Aim of the task ::
The entries below contain pictures, which are to be left out; write out exactly, and only, the lines from the line with "Given: Select the" up to and including the line with "You are a GUI".

Given data ::

· · · · ·

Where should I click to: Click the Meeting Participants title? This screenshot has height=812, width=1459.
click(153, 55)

· · · · ·

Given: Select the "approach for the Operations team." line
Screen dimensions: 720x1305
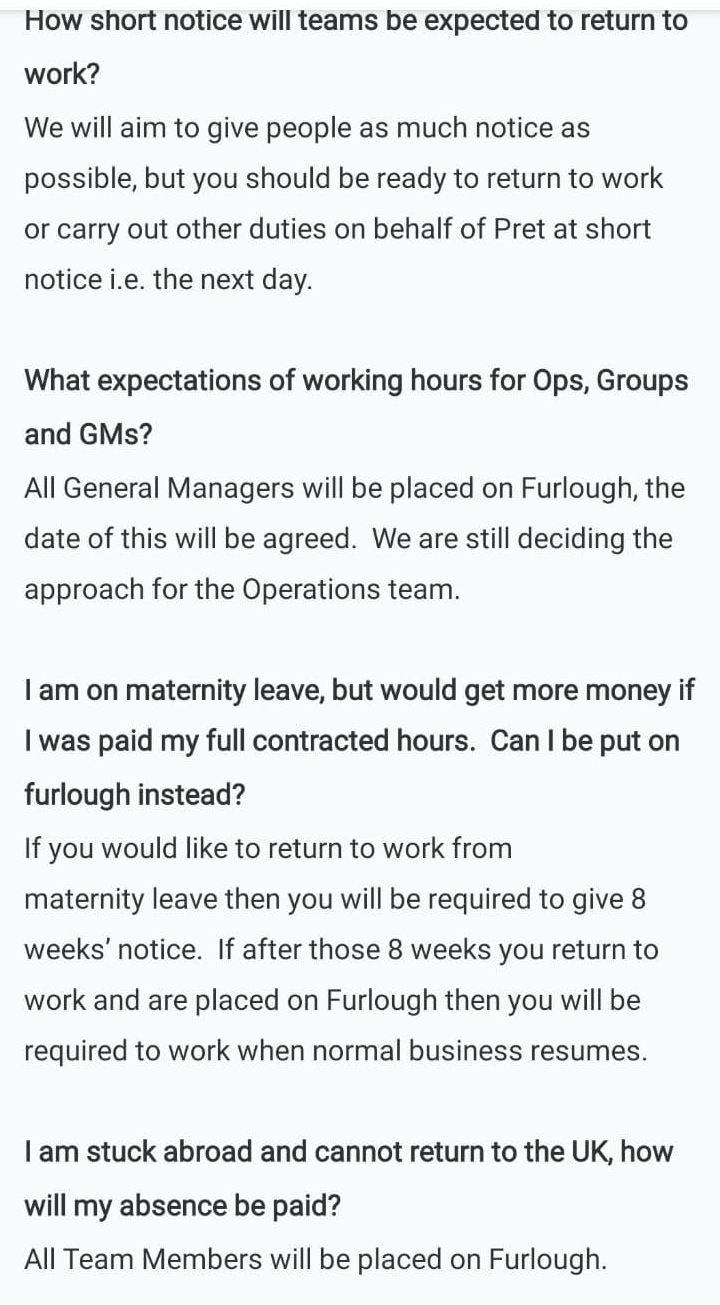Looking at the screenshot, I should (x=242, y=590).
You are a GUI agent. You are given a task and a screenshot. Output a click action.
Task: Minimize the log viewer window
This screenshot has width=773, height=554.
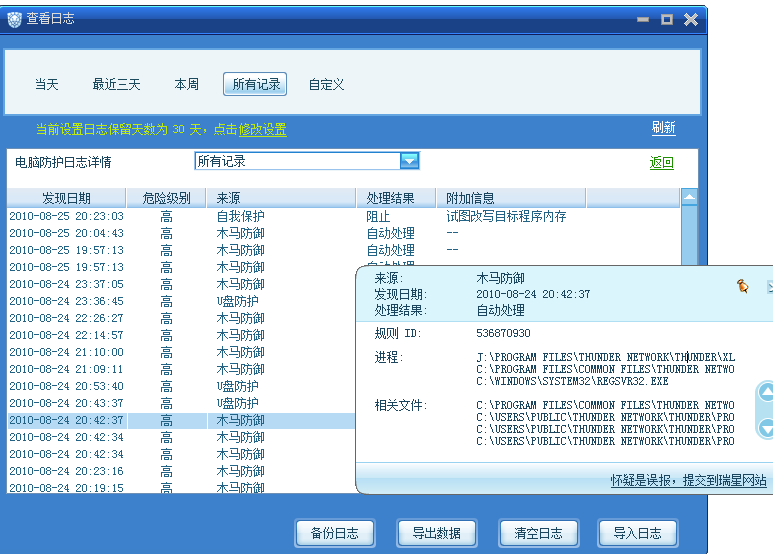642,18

· · · · ·

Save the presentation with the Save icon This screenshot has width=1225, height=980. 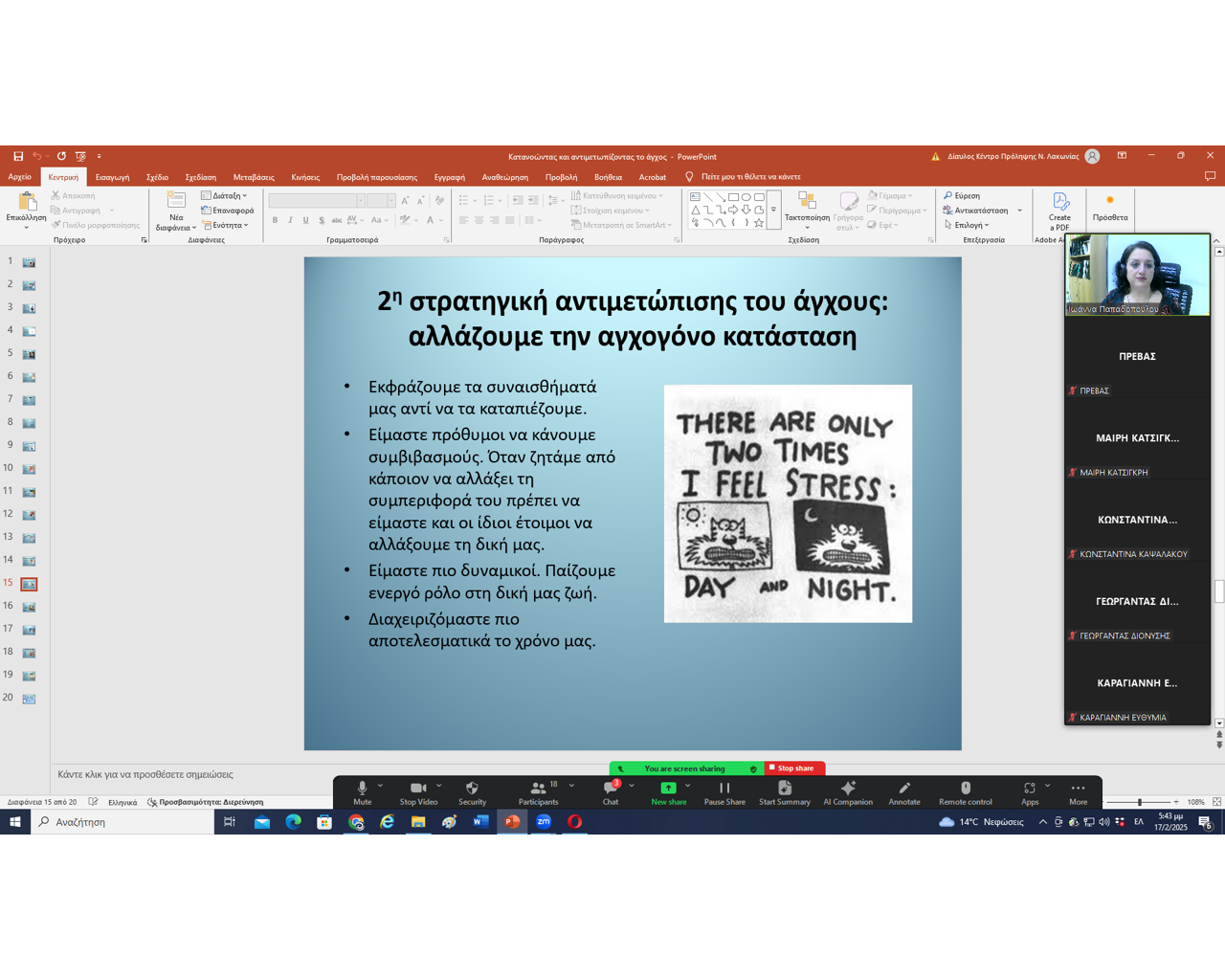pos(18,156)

· · · · ·

Answer section ::
Given: Select the "approach for the Operations team." line
Screen dimensions: 720x1305
Looking at the screenshot, I should (x=242, y=590).
You are a GUI agent. You are given a task and a screenshot. Output a click action.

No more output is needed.